Le dollar a dû céder beaucoup de terrain devant l'euro la semaine du 4 mai. L'optimisme des investisseurs y a contribué. Ils se sont sentis suffisamment ragaillardis pour s'aventurer hors du douillet refuge qu'était censé offrir le billet vert. Mais les craintes de la Chine y sont aussi pour quelque chose. En milieu de semaine, la banque centrale chinoise s'est alarmée de « l'erreur de jugement » commise par certaines de ses homologues occidentales.
Les Chinois redoutent que les Etats-Unis et le Royaume-Uni ne déclenchent un véritable désastre en choisissant de s'accrocher à la planche à billets pour éviter le naufrage économique. Un excès d'indulgence pourrait finir par mettre dollar et livre sterling au tapis, et provoquer une poussée généralisée d'inflation.
Pékin exprime sa désapprobation quelque temps après avoir déclaré que l'économie mondiale pourrait très bien adopter comme monnaie de réserve une autre devise que le dollar. Difficile d'ignorer les remarques du pays qui est devenu le plus gros créancier des Etats-Unis. La Chine détient 744 milliards de dollars (547 milliards d'euros) en bons du Trésor américain, dont 257 milliards ont été acquis au cours de la seule année qui vient de s'écouler.
La République populaire de Chine souhaitait apparemment envoyer un message clair aux Etats-Unis : défendez votre monnaie. Si le dollar s'effondre, l'inflation s'abattra sur les Etats-Unis, les taux d'intérêt remonteront en flèche et l'économie mondiale s'enfoncera davantage dans la récession.

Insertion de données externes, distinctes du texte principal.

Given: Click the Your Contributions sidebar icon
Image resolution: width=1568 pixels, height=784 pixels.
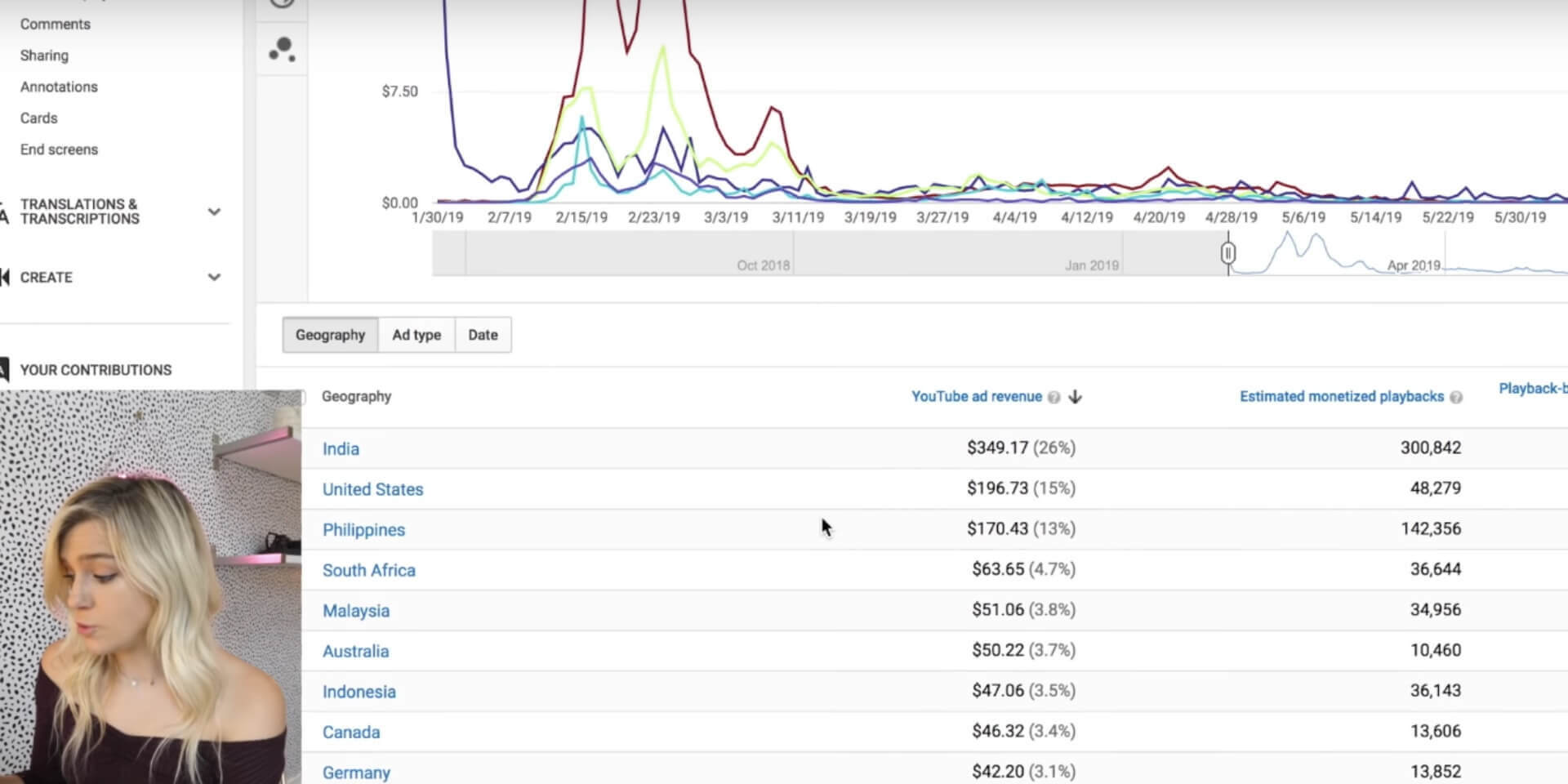Looking at the screenshot, I should pyautogui.click(x=5, y=370).
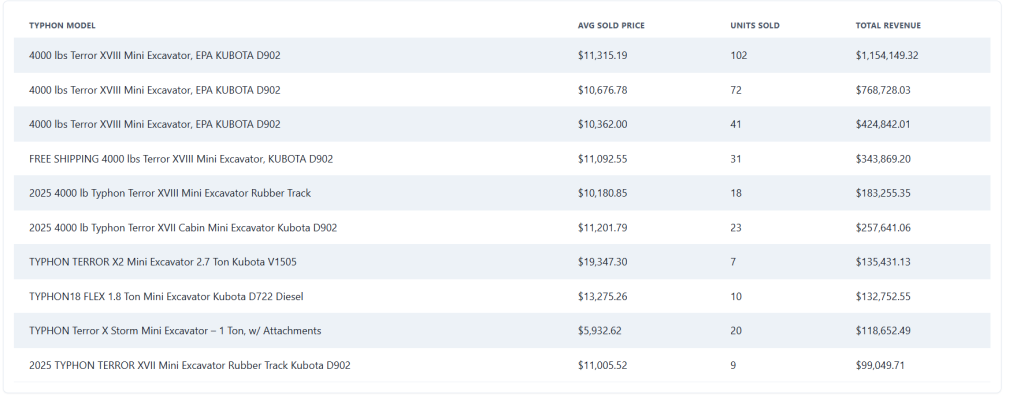Open the FREE SHIPPING 4000 lbs Terror XVIII row
The width and height of the screenshot is (1024, 399).
click(502, 159)
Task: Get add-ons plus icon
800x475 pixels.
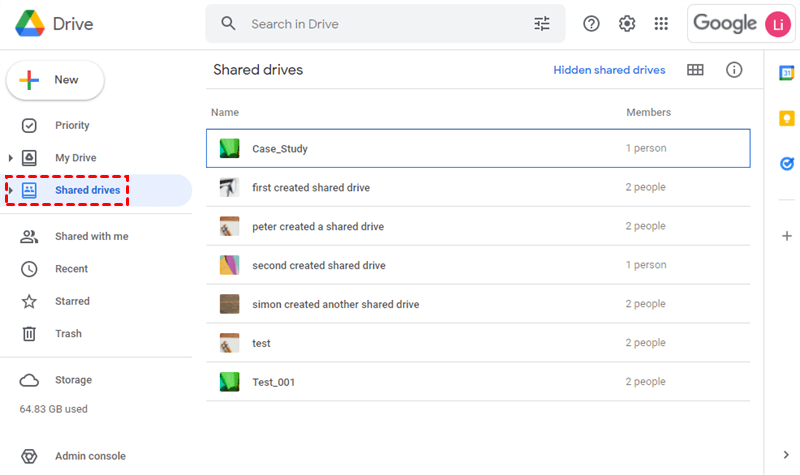Action: pos(787,236)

Pour le Royaume-Uni et sa livre sterling, l'avertissement chinois est tout aussi perturbant. Si la Réserve fédérale américaine (Fed) a acheté pour 300 milliards de dollars de bons du Trésor, ce n'est là qu'une mesure de soulagement parmi d'autres. En revanche, il y a de fortes chances pour que l'intégralité des 125 milliards de livres (139 milliards d'euros) émis par la Banque d'Angleterre serve à souscrire aux emprunts d'Etat britanniques. N'ayant pas la chance d'être une monnaie de réserve, la livre serait très vulnérable.
RÉCESSION ET ENDETTEMENT
L'optimisme tout frais des marchés et l'inquiétude de Pékin procèdent de la même cause. Si les flots de monnaie déversés par les banques centrales anglo-saxonnes n'ont pas vraiment permis de maîtriser la dette publique, ils ont en revanche rendu vigueur aux indices boursiers ainsi qu'au prix de certains autres actifs risqués.
Mais attention : si ces marchés se retournent, tout le bénéfice de l'émission monétaire massive sera anéanti, une fois que la bulle ainsi créée aura éclaté. Tout ce qui nous resterait alors, ce serait la récession et l'endettement. On ne peut pas dire que les Chinois aient tort de se faire du souci.